▸ **SELECTION**:
The Leaflet Delusion

In the early days of the 1980 invasion, Iraqi bombers did not just drop bombs. They also dropped leaflets. Written in Persian, these papers urged the Iranian people to rise against their own government, promising that Iran would be safe if the regime changed. Saddam Hussein believed that a regime only one year old, struggling from the post-revolution dismantling of its military, would crumble under the first sign of external pressure.

He was wrong. Instead of fracturing, the Iranian people, including Arabs, Baloch, and Kurds, who had deep grievances against the new government, instantly united for the integrity and sovereignty of Iran. The external threat acted as a catalyst for unity, transforming a chaotic political transition into the “Sacred Defense.”

Today, the leaflets have been replaced by cyber operations and satellite broadcasts amplifying the “Woman, Life, Freedom” movement. The technology is different. The psychology used is identical. The moment foreign missiles touch Iranian soil, the grievance against the state is overtaken by the defense of the homeland. This ceases to be a struggle of civil liberties in Tehran or Isfahan. It becomes a fight against a century of foreign interference.

This is not accidental. States don’t simply react to threats, but they also interpret them. Tehran’s political elite has spent four decades constructing a national identity built around resisting foreign interference or attacks. Every strike validates that narrative more effectively than any internal propaganda ever could.

The Decapitation Myth

The second pillar of the current strategy appears to be regime decapitation. The belief that removing the supreme leader triggers immediate collapse and opens a path to a pro-Western transition. The Iranian regime is not dependent on the supreme leader alone. Although the supreme leader holds immeasurable authority over the three pillars of the government, the judiciary, the Parliament, and the military, each operates with its own chains of command under the velayat-e-faqih system, deliberately designed so that no single point of failure can bring it down. It is a lesson Iran learned from watching the Shah’s centralized rule collapse overnight.

A “Weakened” Iran Is Still Not 1980

Yes, Iran’s economy is brittle. Yes, domestic anger is real. Critics who call Iran “weak” are not entirely wrong, but they are drawing the wrong conclusion from a correct observation. Economic harsh conditions and national integrity are not the same thing. The Iranian people draw a clear line between grievances against their own government or regime and threats from outside. History provides them with a reason.

▸ **DIRECTIONS FOR THIS TASK**:
Rewrite the passage on Iran from "Today, the leaflets" to "of foreign interference.", switching "leaflets" to "pamphlets".

▸ **DATASET SECTION**:
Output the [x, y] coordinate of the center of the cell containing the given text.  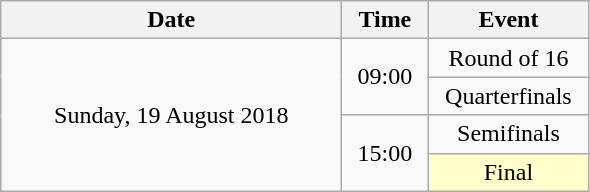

▸ **FULL RESPONSE**:
Today, the pamphlets have been replaced by cyber operations and satellite broadcasts amplifying the “Woman, Life, Freedom” movement. The technology is different. The psychology used is identical. The moment foreign missiles touch Iranian soil, the grievance against the state is overtaken by the defense of the homeland. This ceases to be a struggle of civil liberties in Tehran or Isfahan. It becomes a fight against a century of foreign interference.